Les chrétiens ne doivent pas culpabiliser de ce que tout le monde ne les aime pas. Le Christ leur demande d’aimer leurs ennemis, il ne leur a pas prédit qu’ils n’en n’auraient pas.

D’après une idée reçue, les chrétiens formeraient cette secte bizarre qui voudrait aimer tout le monde et qui ne se connaîtrait aucun ennemi déclaré, indépendamment de leur volonté. Si la première affirmation est vraie, les disciples essayent d’aimer tous les hommes, autant qu’ils le peuvent et avec le secours de l’Esprit de Dieu, non sans quelques entorses inévitables au précepte reçu de Jésus d’aimer nos ennemis, en revanche la seconde affirmation est fausse. En effet, la parole du Christ : « Mais, je vous le dis, à vous qui m’écoutez : aimez vos ennemis, faites du bien à ceux qui vous haïssent, bénissez ceux qui vous maudissent, priez pour ceux qui vous maltraitent » (Lc 6, 27-28), si elle est unique dans toute l’histoire, et qu’elle constitue à elle seule une preuve de sa divinité, n’en recèle pas moins un terrible réalisme. Jésus ne cache pas en effet que ses disciples rencontreront des marques d’hostilité et que des hommes se poseront en ennemis à leur égard. 

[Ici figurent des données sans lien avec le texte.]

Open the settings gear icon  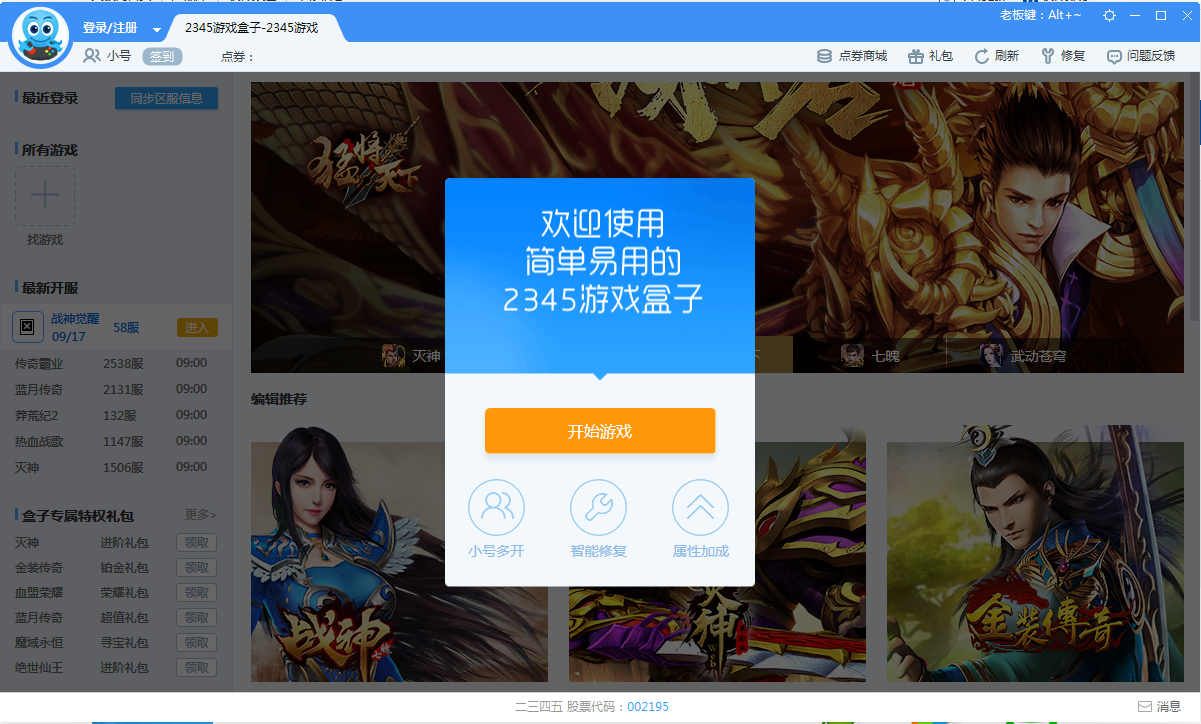tap(1109, 16)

Si le Christ demande de les aimer et de prier pour eux, il les définit toutefois comme ennemis. Dans ces conditions, comment en est-on venu à penser, en dehors de l’Église mais aussi en son sein, que les chrétiens avaient une mentalité de « bisounours » et qu’ils nourrissaient une vision du monde selon laquelle « tout le monde il est beau, tout le monde il est gentil » ? Comment expliquer cette méprise ?

Le syndrome du « super-chrétien » qui refuse d’avoir des ennemis  

La première cause réside dans l’erreur de croire que nous serions plus évangéliques en refusant d’avoir des ennemis. Une telle attitude est considérée par certains comme plus conforme aux préceptes du Christ. Or, c’est là opérer une confusion regrettable entre d’une part la distinction des amis et des ennemis, et d’autre part le traitement à réserver à ces derniers. La parole du Christ rappelée plus haut suppose que la distinction entre amis et ennemis a été opérée. Pour Jésus, tout le monde n’est pas gentil. 

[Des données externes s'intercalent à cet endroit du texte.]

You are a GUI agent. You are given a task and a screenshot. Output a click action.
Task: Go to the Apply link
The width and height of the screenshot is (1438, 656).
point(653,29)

Les chrétiens qui estiment qu’ils n’ont plus d’ennemis confondent pardon des offenses, amour des ennemis et disparition de la frontière entre le bien et le mal chez certains individus.

Là où il innove, c’est en demandant de prier pour les méchants et de les aimer. Les chrétiens qui estiment qu’ils n’ont plus d’ennemis confondent pardon des offenses, amour des ennemis et disparition de la frontière entre le bien et le mal chez certains individus. Un évangélisme utopique a pris comme signe de l’advenue du Royaume l’innocence supposée des méchants et des criminels. Comme si le Christ avait béatifié tout le monde ! Ce contresens se rencontre chez certains idéologues non chrétiens qui canonisent le criminel et anathématisent policiers et magistrats. Voilà un exemple d’une idée chrétienne devenue folle !

Masochisme chrétien et mauvaise conscience

La seconde raison du refus de reconnaître l’existence d’ennemis émane d’un complexe de culpabilité. « Si j’ai des ennemis, c’est que je l’ai mérité en contribuant à leur hostilité à mon égard. J’en suis le premier responsable ! » Tel est le discours souvent inconscient, fruit d’une mauvaise conscience, que certains chrétiens se tiennent à eux-mêmes. Or, le Christ a dit que nous serions, comme lui, haïs sans cause (Jn 15, 25) ou bien en raison de notre non-conformité aux mœurs du monde (Jn 15, 19). Autrement dit, nous ne sommes pas, dans la majorité des cas, responsables de l’hostilité que nous rencontrons. 

On confond masochisme et amour des ennemis.

Hélas ! Le masochisme chrétien est un syndrome très répandu. L’amour des ennemis a été compris par certains comme un devoir de haine de soi et par contrecoup de survalorisation de ceux qui ne sont pas chrétiens. C’est là un complexe très prégnant. Beaucoup s’imaginent être de super-chrétiens en critiquant leurs coreligionnaires et en encensant les adversaires de l’Église ! « Je suis disciple du Christ. La preuve : j’aime davantage les extrémistes qui ont juré ma perte que les pratiquants du dimanche, frileux et coincés, trônant confortablement sur leur rente de situation spirituelle ! » C’est ainsi que des chrétiens en sont venus à calculer leur degré de sainteté d’après celui de leur détestation de l’Église et d’admiration de ceux qui pensent différemment que le magistère. Selon ces utopistes, c’est à ces signes paradoxaux d’amour des ennemis et de haine de soi que l’on reconnaîtrait les véritables disciples de Jésus. On confond de la sorte masochisme et amour des ennemis. 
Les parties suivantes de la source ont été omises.